▸ Material supplied
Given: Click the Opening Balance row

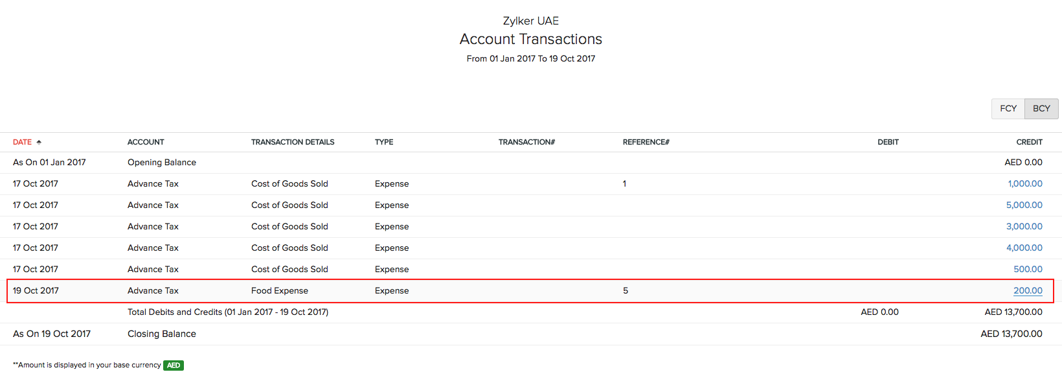Looking at the screenshot, I should click(162, 162).
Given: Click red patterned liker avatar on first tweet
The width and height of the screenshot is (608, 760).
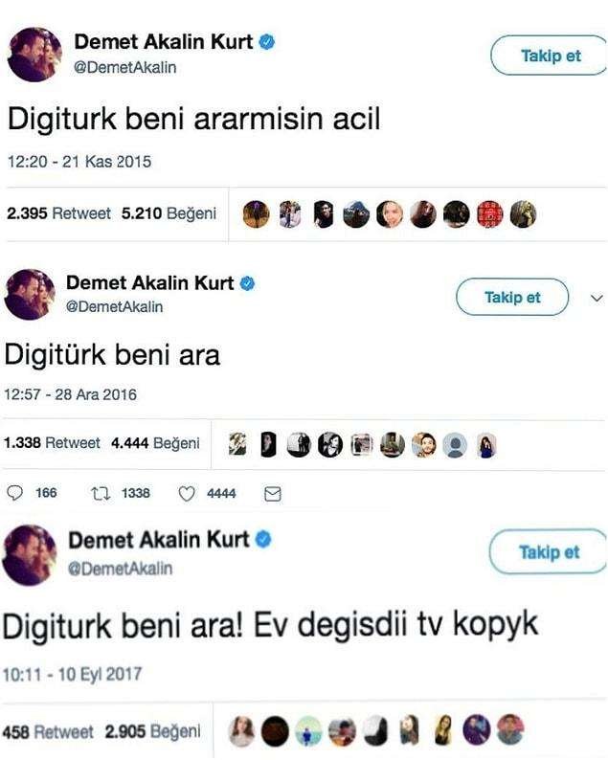Looking at the screenshot, I should 489,214.
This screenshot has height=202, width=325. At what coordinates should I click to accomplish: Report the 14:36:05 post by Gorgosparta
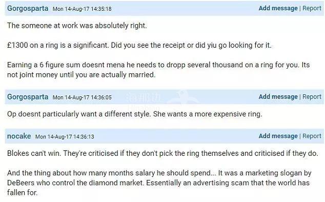point(312,97)
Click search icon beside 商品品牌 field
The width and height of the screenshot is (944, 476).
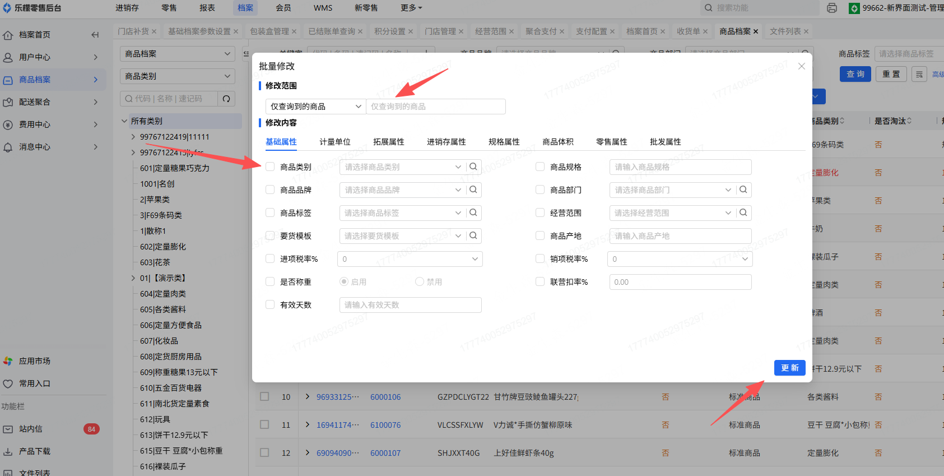click(x=473, y=190)
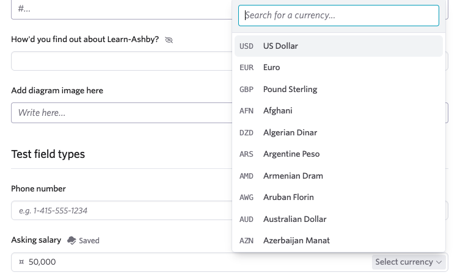Viewport: 460px width, 275px height.
Task: Click the How'd you find out answer field
Action: [x=122, y=61]
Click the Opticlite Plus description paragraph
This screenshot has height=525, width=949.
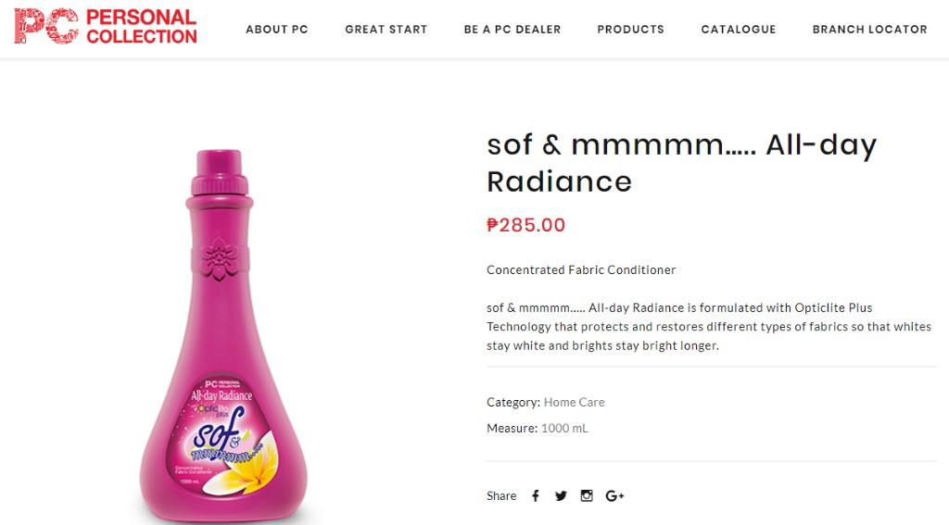pos(709,327)
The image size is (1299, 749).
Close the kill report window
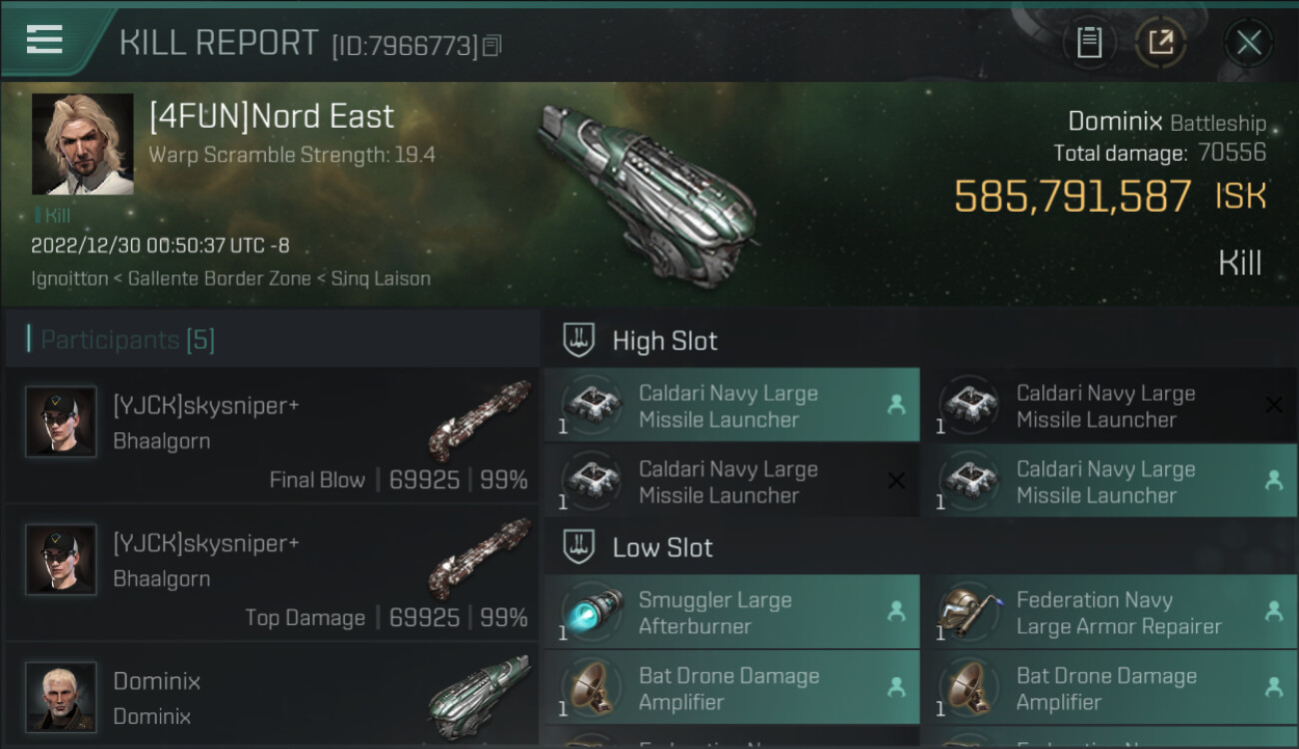tap(1248, 43)
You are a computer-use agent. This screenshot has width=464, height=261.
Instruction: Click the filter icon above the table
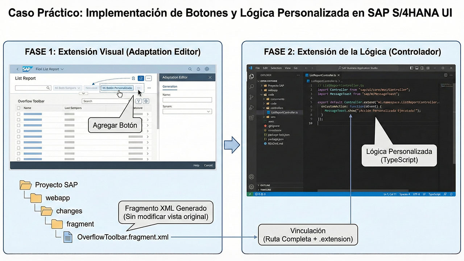click(138, 101)
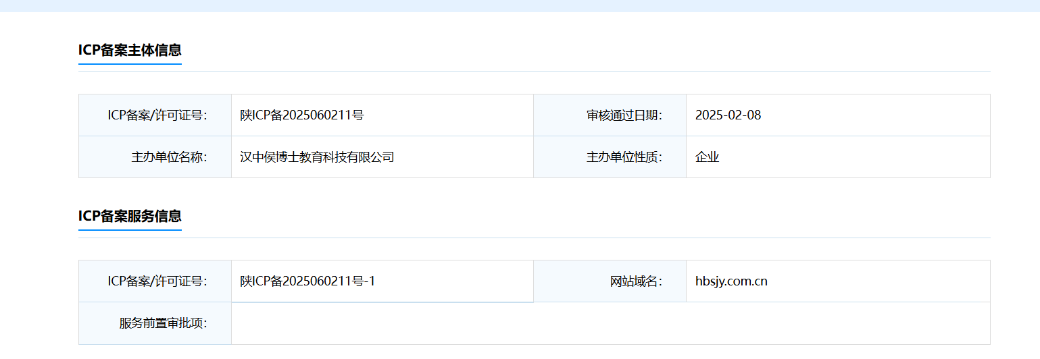Click the blue underline beneath 服务信息 heading

tap(130, 230)
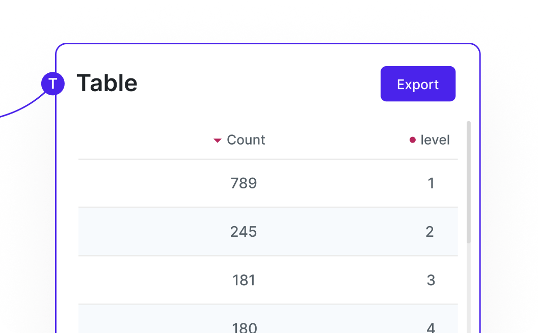Click the Table panel title

107,84
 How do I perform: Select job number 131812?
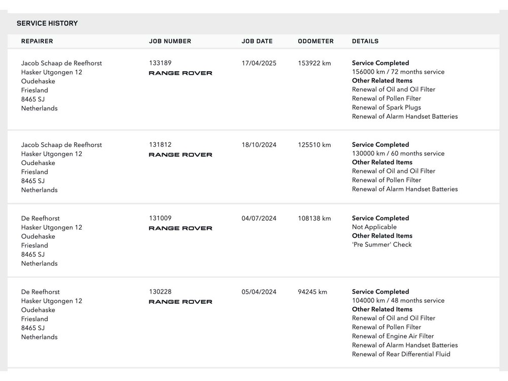pos(161,145)
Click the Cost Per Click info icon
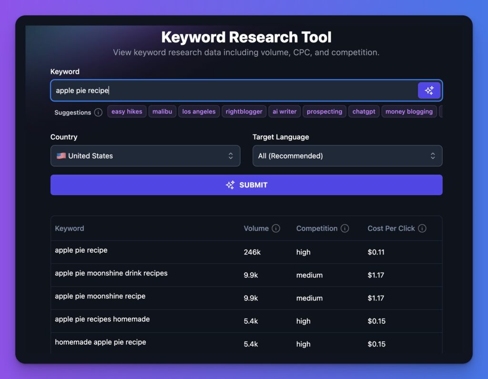The width and height of the screenshot is (488, 379). pyautogui.click(x=422, y=228)
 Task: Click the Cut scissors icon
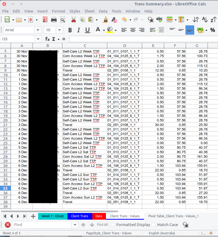coord(74,19)
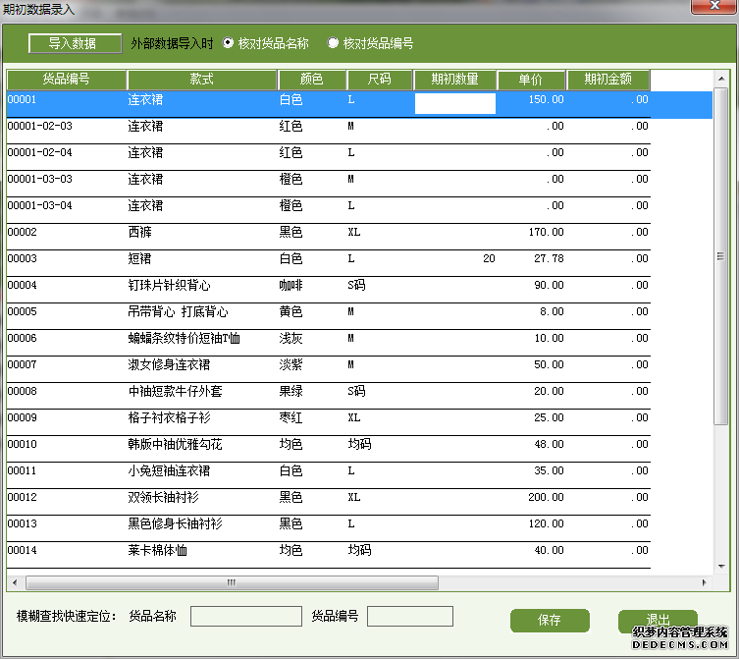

▸ Problem to work on
Recast the lines starting with the one containing "How do I perform: Select job number 131812?" and going on through the end of the rows as a Markdown table with the columns Number and Text, skipping any blank lines and leaving out the pictures.

▸ Final answer
| Number | Text |
|---|---|
| 1 |  How do I perform: Select job number 131812? |
| 2 | pos(161,145) |
| 3 | Click the Cost Per Click info icon |
| 4 | The width and height of the screenshot is (488, 379). pyautogui.click(x=422, y=228) |
| 5 |  Task: Click the Cut scissors icon |
| 6 | coord(74,19) |